The USD/CNY central rate was set by the PBOC at 7.1746, stronger than expected

    by VT Markets
    /
    Jun 17, 2025

    The People’s Bank of China (PBOC) sets the daily midpoint for the yuan, which is also known as renminbi or RMB. They use a managed floating exchange rate system where the yuan can fluctuate within a band of +/- 2% around a central reference rate.

    Today, the yuan’s rate is 7.1746, marking its strongest level against the USD since March 19. This followed a previous close of 7.1818.

    Monetary Operations

    The PBOC injected 197.3 billion yuan through 7-day reverse repos at an interest rate of 1.40%. However, with 198.6 billion yuan maturing today, it results in a net drain of 1.3 billion yuan.

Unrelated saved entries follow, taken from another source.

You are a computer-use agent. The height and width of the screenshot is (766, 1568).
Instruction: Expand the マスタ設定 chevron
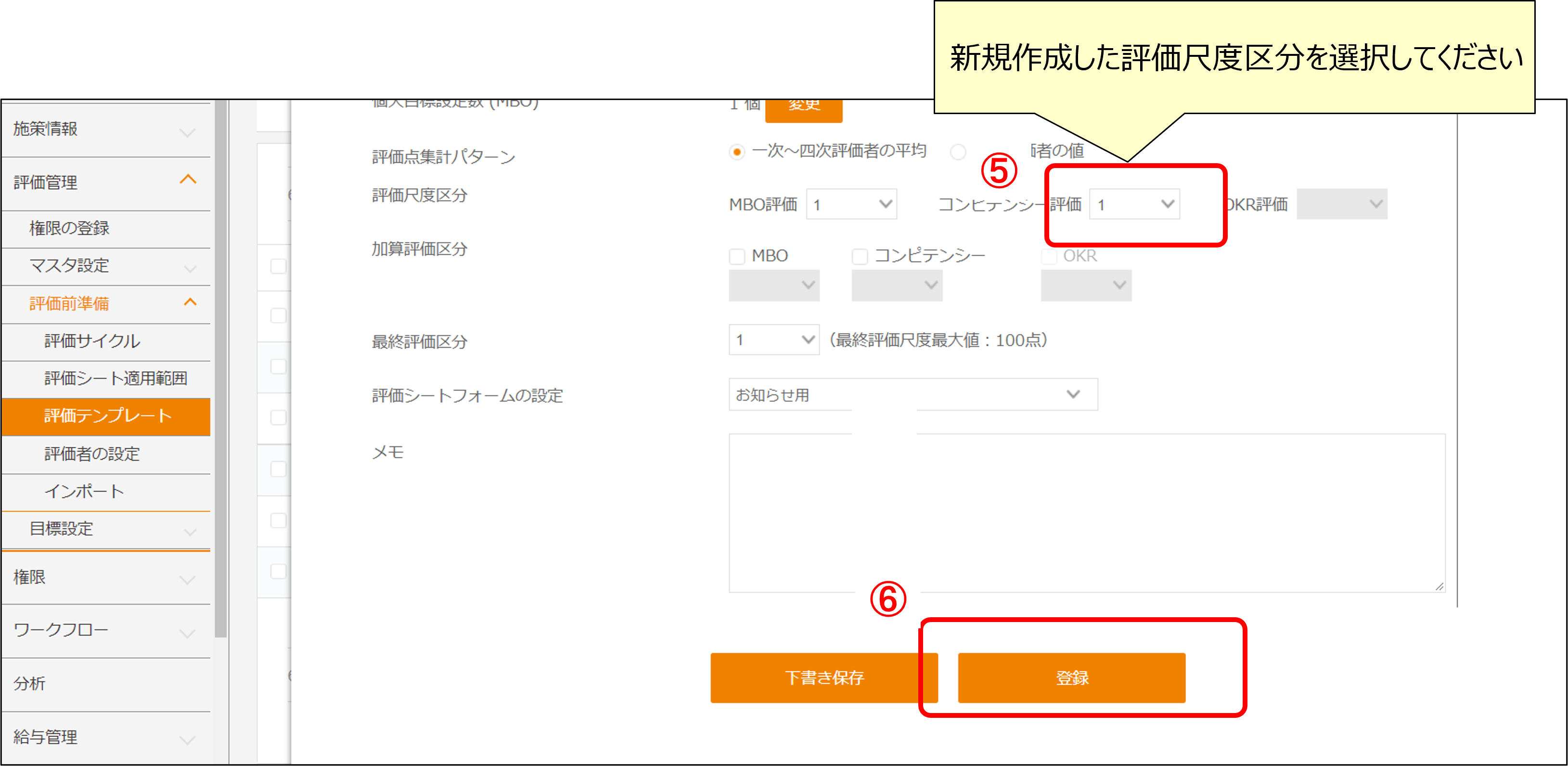click(190, 269)
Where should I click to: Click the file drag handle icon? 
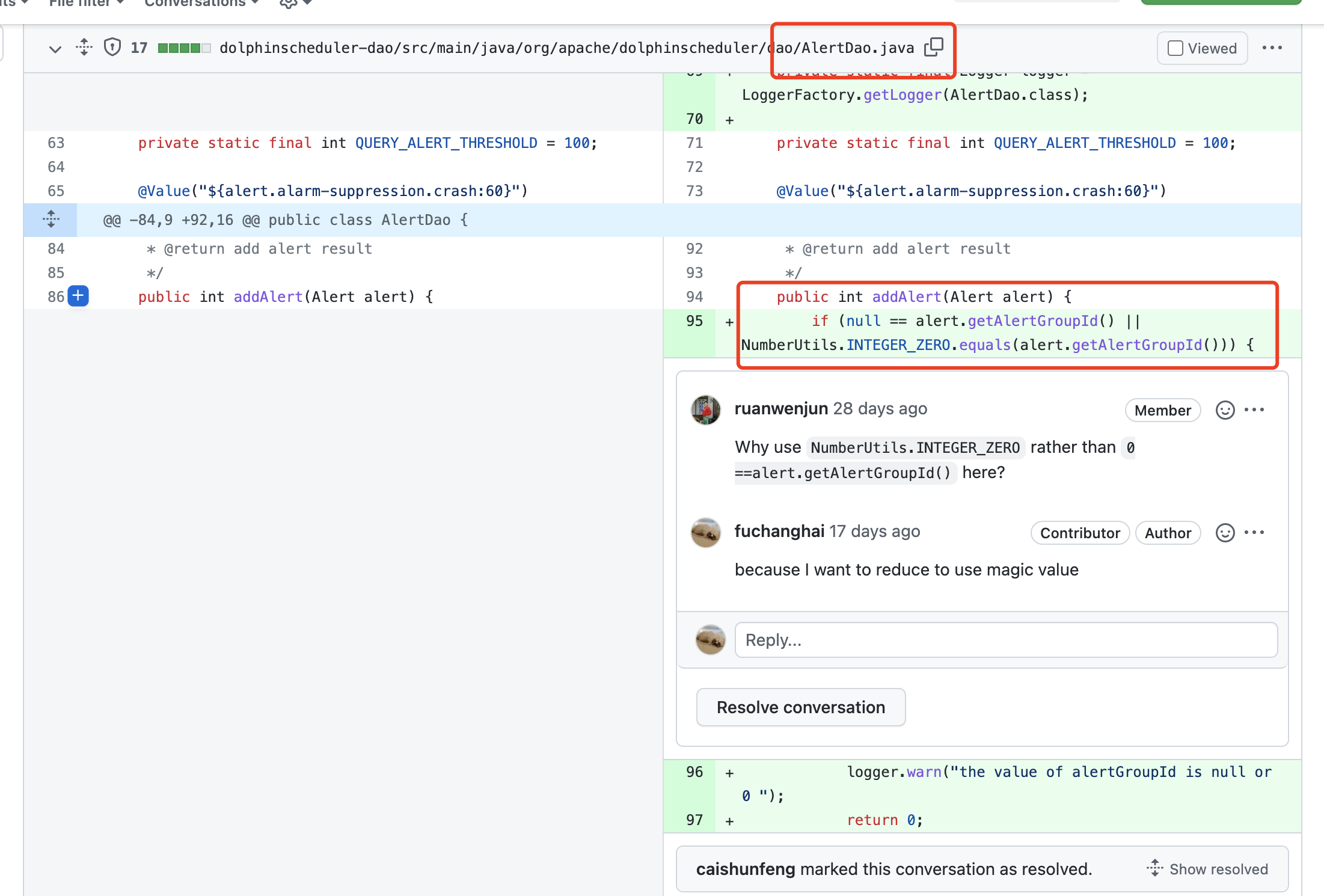click(84, 48)
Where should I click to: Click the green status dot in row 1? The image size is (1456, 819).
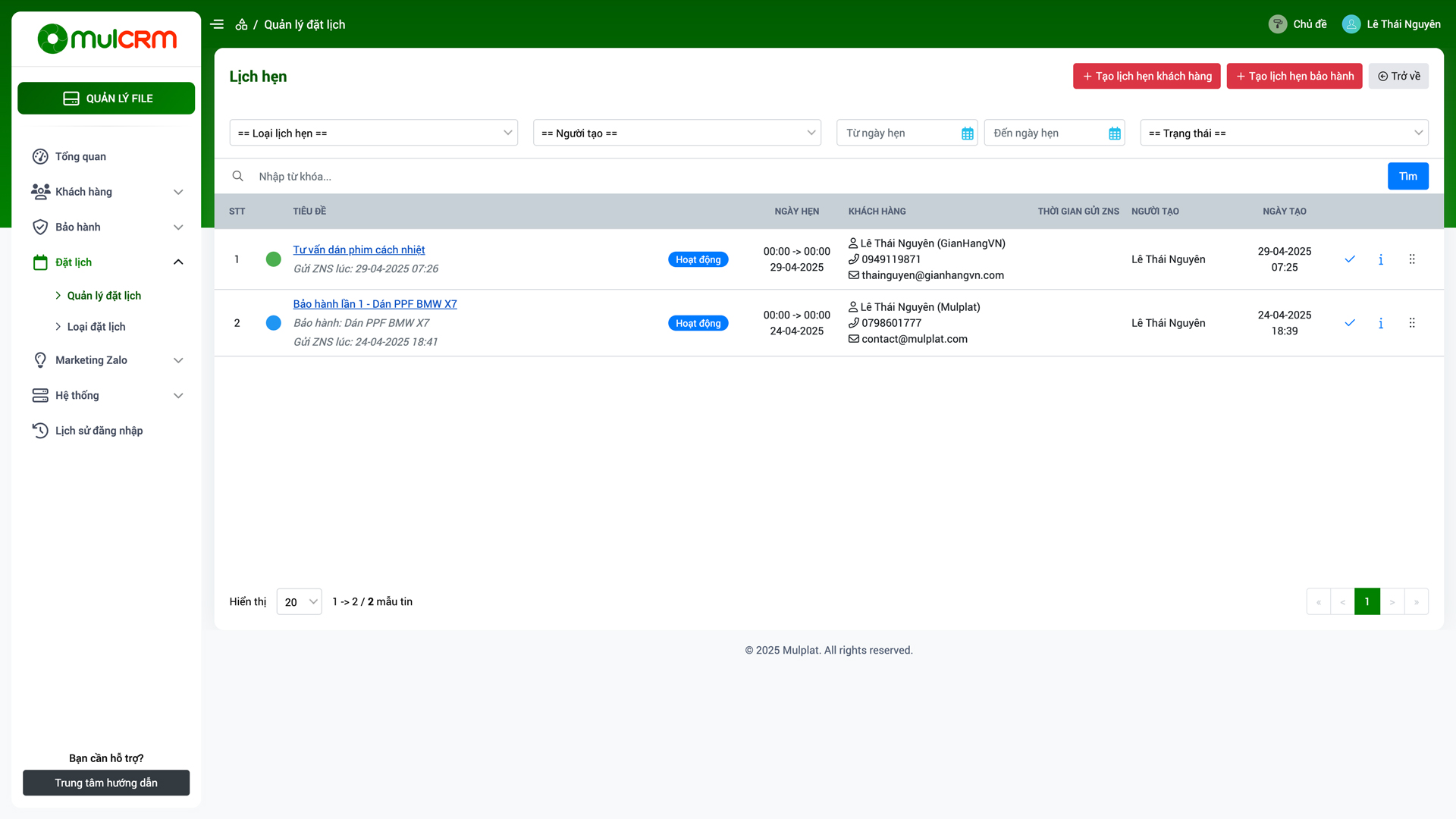click(274, 259)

    The existing content outlines a series of monetary operations and currency movements coming out of China. To decode it a bit: the People’s Bank of China, better known as the PBOC, is continuing its close guidance on the yuan. Each day, they set what’s called a midpoint – basically a reference rate – which other market participants can then trade around, albeit within a tight window. This isn’t a fully free-floating currency, so day-to-day adjustments can often signal intent more than simple reaction.

    Today’s fixing rate—7.1746 per dollar—marks a high point for the yuan, its strongest showing since the middle of March. This comes after markets closed yesterday at 7.1818, meaning the yuan strengthened overnight. That change might look modest on the surface, but in currency terms, especially for a tightly managed one, it’s telling. The move possibly telegraphs that policymakers are comfortable with—or even encouraging—a slightly stronger yuan at the moment.

    That’s further underlined when looking at liquidity moves. The central bank injected 197.3 billion yuan using 7-day reverse repurchase agreements—or reverse repos—at an unchanged rate of 1.40%. However, because 198.6 billion yuan worth of earlier agreements matured today, that means money was actually taken out of the system overall, to the tune of 1.3 billion yuan. The scale of that net drain is small, but the message matters more than the numbers.

    Currency Management And Liquidity

    We can reasonably infer that the authorities are signalling a preference for restrained liquidity. The refusal to roll over maturities fully—a modest tightening—paired with permitting a stronger currency midpoint suggests a controlled but firm hand. That combination tends to hint at cautious optimism or a signal to markets that conditions don’t call for additional easing.

    For those of us who trade on broader expectations and implied volatility, this scenario introduces a layer of specificity. Currency moves are probably less about market supply and demand, and more about administrative calibration. The modifications are minor, but not without consequence.

    This requires a shift in how we consider near-dated positioning. The behaviour of the PBOC, through both currency management and their short-term liquidity preference, tells us that abrupt policy support is unlikely unless conditions change meaningfully. The yuan’s gradual strengthening fits cleanly with a narrative that favours stability over intervention.

    Short-term volatility is therefore unlikely to be organic. We suspect that directional trades should be assessed alongside official settings and statements, rather than just price action or momentum. Spread plays may prove less useful unless tied to clear catalysts.

    There’s little incentive to expect trend breakouts in the next few days unless external events intervene. In the meantime, interventions remain subtle, but shouldn’t be underestimated. We are watching closely how far these tolerances stretch.